▶ [Exercise directions]
Each line from the one containing "Olejki (92, 959)" through the last line of the data below is to be written out verbatim, and nothing more.

───

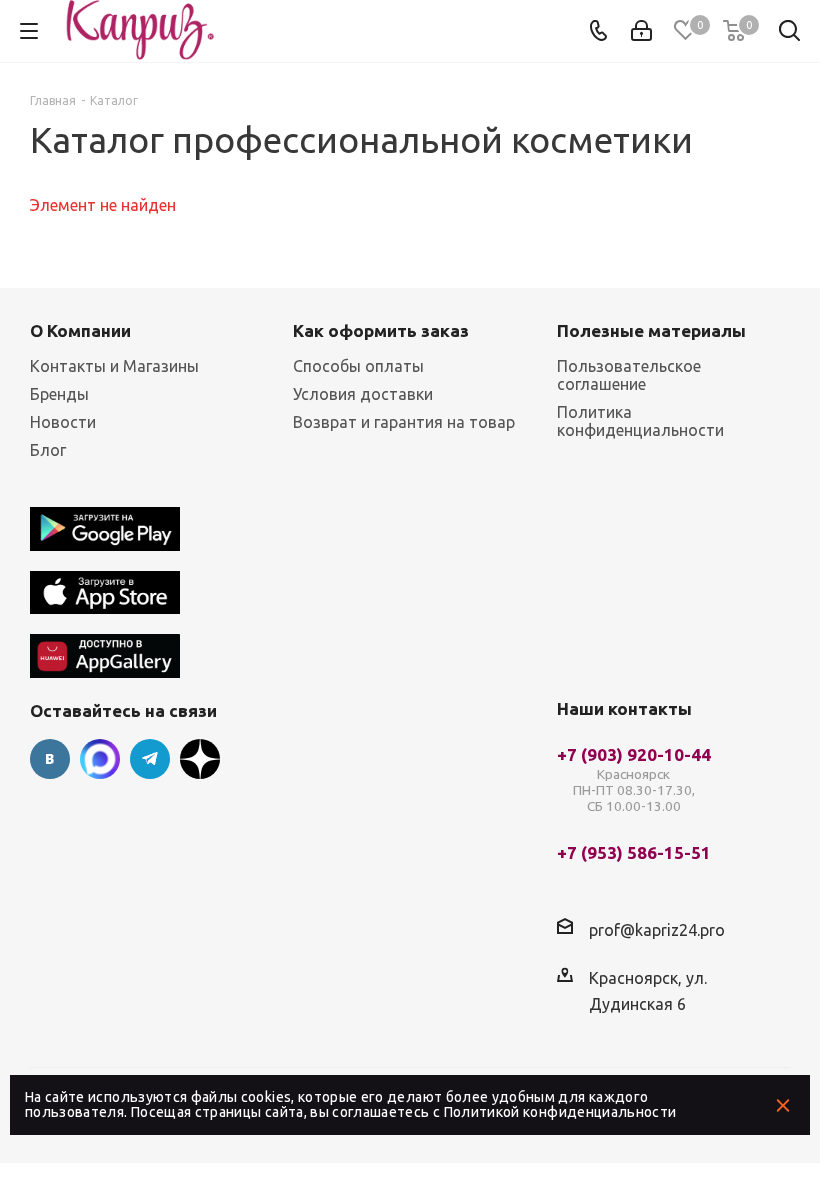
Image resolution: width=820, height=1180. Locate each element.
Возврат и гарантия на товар (404, 422)
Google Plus (200, 759)
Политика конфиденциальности (640, 421)
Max (100, 759)
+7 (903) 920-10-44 (634, 780)
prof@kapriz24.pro (657, 930)
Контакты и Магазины (114, 366)
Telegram (150, 759)
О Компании (80, 330)
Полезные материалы (651, 330)
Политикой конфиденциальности (560, 1112)
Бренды (59, 394)
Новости (63, 422)
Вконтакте (50, 759)
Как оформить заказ (381, 330)
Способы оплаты (358, 366)
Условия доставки (363, 394)
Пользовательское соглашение (629, 375)
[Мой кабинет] (641, 31)
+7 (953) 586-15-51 (634, 853)
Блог (48, 450)
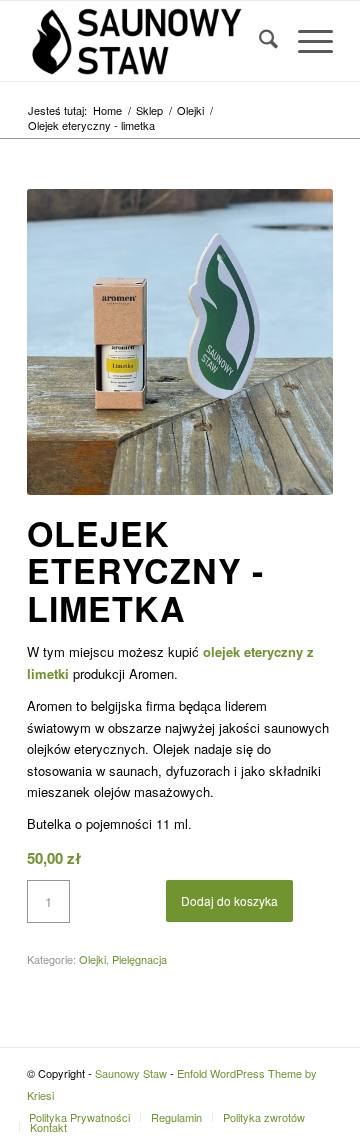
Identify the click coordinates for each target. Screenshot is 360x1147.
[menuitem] (258, 41)
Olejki (92, 959)
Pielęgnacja (139, 959)
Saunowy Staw (131, 1073)
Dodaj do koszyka (229, 900)
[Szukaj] (258, 41)
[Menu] (305, 41)
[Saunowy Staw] (149, 41)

───

▶ [Exercise answer]
Olejki (92, 959)
Pielęgnacja (139, 959)
Saunowy Staw (131, 1073)
Dodaj do koszyka (229, 900)
[Szukaj] (258, 41)
[Menu] (305, 41)
[Saunowy Staw] (149, 41)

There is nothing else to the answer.